Gurley, 28, was trying to walk down the stairs of a Brooklyn housing project when he was hit by a bullet that ricocheted off the building’s concrete wall and tore through his chest.
Liang was charged with second-degree manslaughter, criminally negligent homicide, second-degree assault, reckless endangerment and two counts of official misconduct.
He pleaded not guilty and was released on his own recognizance. If convicted, he could face 15 years in prison. No trial date has been set.
Prosecutors agreed Liang should be released, saying he did not pose a flight risk. That prompted an angry outburst from dozens of spectators in the courtroom.
“The whole damned system is guilty as hell!” they chanted as Liang, flanked by his attorney and several police officers, slowly left the courtroom. “Damn, no handcuffs, no nothing,” one man muttered.
The case has been closely watched in light of the outcome of several other killings of unarmed black men by police, which did not lead to prosecutions. In the days after Gurley’s shooting, a grand jury in Staten Island declined to indict an officer in the July death of Eric Garner, and a grand jury in Ferguson, Mo., declined to indict a police officer in the shooting death of Michael Brown.

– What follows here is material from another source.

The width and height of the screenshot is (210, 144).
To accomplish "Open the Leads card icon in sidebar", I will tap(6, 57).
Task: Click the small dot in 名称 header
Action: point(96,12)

Brooklyn Dist. Atty. Kenneth Thompson said the decision to charge Liang had nothing to do with those politically charged cases.
“There was no agenda,” Thompson said after Liang’s arraignment. “This case has nothing to do with Ferguson or Eric Garner or any other case.”
He added: “There are no winners here. An innocent man’s life has been taken, and a young police officer … now stands accused of taking that life.”
Thompson also thanked the New York Police Department for its help in his investigation, which began late on Nov. 20.
That night, the phone rang at the home Fliedner, chief of the Brooklyn district attorney’s civil rights bureau. Fliedner “literally jumped out of his bed” and went to the 75th Precinct in the East New York section of Brooklyn to begin interviewing witnesses, Thompson said.
Over the next few days, including on Thanksgiving night, he said investigators knocked on every door in the sprawling Louis H. Pink houses where Gurley had been visiting a resident the night he died.
Prosecutors and the defense agree on the general circumstances of the shooting. Liang and his partner, who has not been charged with wrongdoing, were walking down the stairway from the roof in what is known as a “vertical patrol” when they encountered Gurley and his friend, Melissa Butler, entering the stairway on the seventh floor.
Liang had a flashlight in his right hand and his gun in his left hand. Liang’s attorney, Stephen Worth, and police union representatives have said his gun went off accidentally, and they have referred to the shooting as a tragic accident.
Worth said the grand jury’s review of the evidence was “summary,” and he called the prosecutors’ allegations an attempt to make the defendant “look heartless.”
“There was nothing reckless or criminally negligent about the way Officer Liang performed his duties that night,” Worth said after the arraignment. “This was an accident.”
Prosecutors say they do not believe Liang intended to kill anyone, but they say he descended a dark stairwell with no consideration for who might be there and had his finger on the trigger of his gun instead of on the side, as he had been trained to do.
“The defendant ignored this training,” Fliedner said. “As a result, Akai Gurley is dead.”
Prosecutors said it was several minutes before anyone called for help. They say Liang and his partner spent at least four minutes on the building’s rooftop arguing about whether to alert their supervisor. In the meantime, Butler was trying to save Gurley, who had staggered down two flights of stairs before collapsing.
When the officers finally went downstairs to where Gurley was, Fliedner said Liang did not render aid. “He just stood there,” he said.
Outside court, Kimberly Ballinger, the mother of Gurley’s 2-year-old daughter, called the indictment the “first step” toward justice.
“Now what we need is a conviction, which I have faith we will get,” she said.